Seven bugs. Every one a deployment gap — config drift, missing host dependencies, format mismatches, aggressive defaults, runtime assumptions. Zero model capability problems.

What I should have had

Here’s what’s hard to admit: every one of these was preventable with a pre-flight check. Does the configured model exist in Ollama? Does the engine config match the golden config? Is ipset installed? Can the container reach the Telegram API? Does the agent have writable paths for runtime state?

These checks didn’t exist because I hadn’t needed them yet. The system had worked before, so I assumed the deployment path was sound. It wasn’t — it was just untested. The ClawHQ rebuild was the first time the full deploy sequence ran from scratch, and it hit every gap simultaneously.

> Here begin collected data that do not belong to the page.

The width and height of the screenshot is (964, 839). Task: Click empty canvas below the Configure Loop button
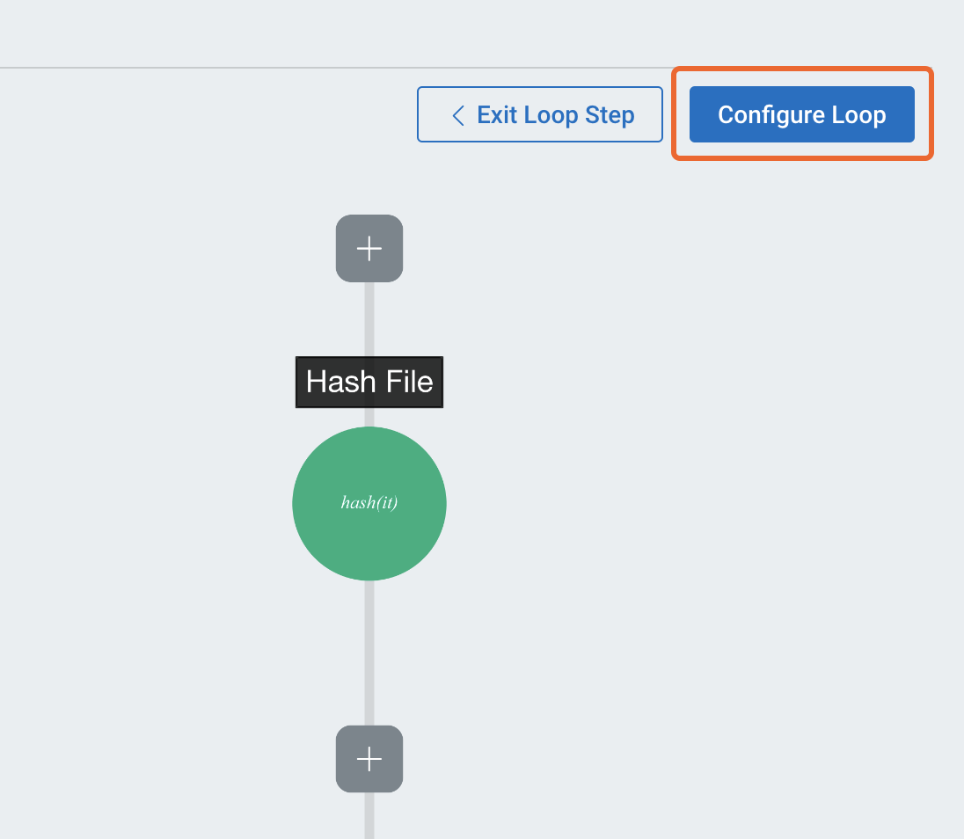801,264
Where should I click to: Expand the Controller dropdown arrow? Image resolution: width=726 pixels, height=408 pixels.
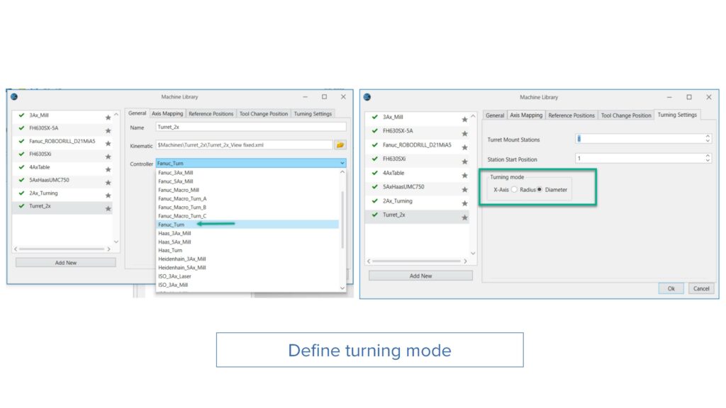coord(342,164)
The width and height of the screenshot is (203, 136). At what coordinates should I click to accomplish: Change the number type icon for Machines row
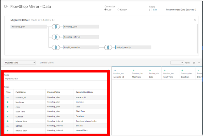point(8,102)
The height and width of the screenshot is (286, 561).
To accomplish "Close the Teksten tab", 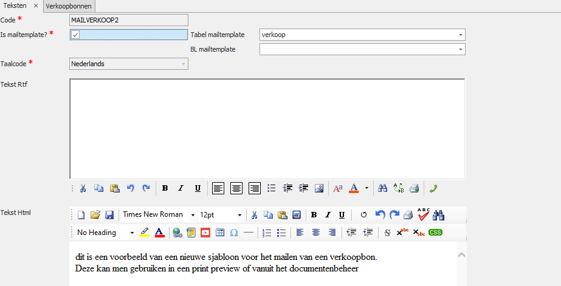I will (x=36, y=5).
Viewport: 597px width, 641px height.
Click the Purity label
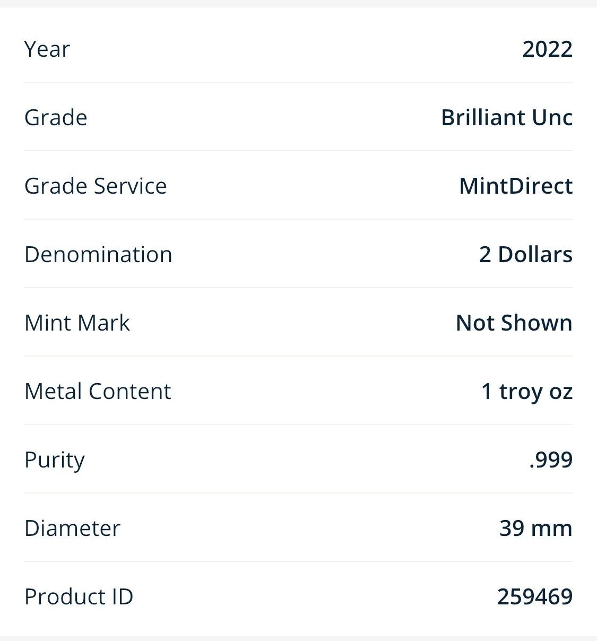[x=54, y=460]
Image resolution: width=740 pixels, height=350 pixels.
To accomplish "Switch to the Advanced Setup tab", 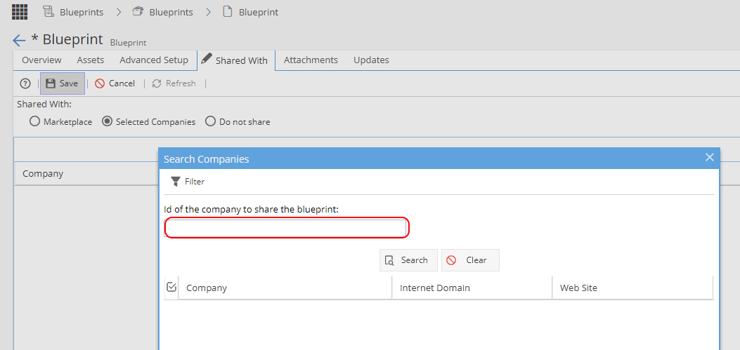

I spent the first hour chasing the model. Checking quantization settings, reading Ollama GitHub issues, wondering if 26B was too large for the workload. The model was fine the entire time. It ran perfectly once I tuned Ollama to 16K context, flash attention, q8_0 KV cache, and a single parallel slot — 31/31 GPU layers, 3.1 GiB KV cache, 10 GiB VRAM headroom.

The instinct to blame the model is strong because model capability is the most legible variable. You can benchmark it, compare it, swap it out. Platform failures are invisible until you specifically hunt them. The firewall doesn’t announce it’s dropping packets. The config doesn’t warn you it drifted.

The fix that matters

Every bug is now a code fix or a doctor check. deploy.ts syncs golden to engine before compose-up. firewall.ts checks ipset availability and skips gracefully when the allowlist is empty. compose.ts uses tmpfs for runtime state so read-only rootfs and writable agent coexist. Two new doctor checks — ollama-model-available and config-sync — catch the silent failures before they compound.

The next clawhq up handles all seven automatically. That’s the actual output of a triage session: not just fixes, but checks that prevent the next operator from losing the same hour I did.

None of these were model problems. Gemma 4 26B runs fine once the platform stops sabotaging it.

Three days later I found a bigger version of the same class — a drifted systemd override that had been exposing an unauthenticated LLM endpoint to the public internet for an unknown period. The platform kept being the problem.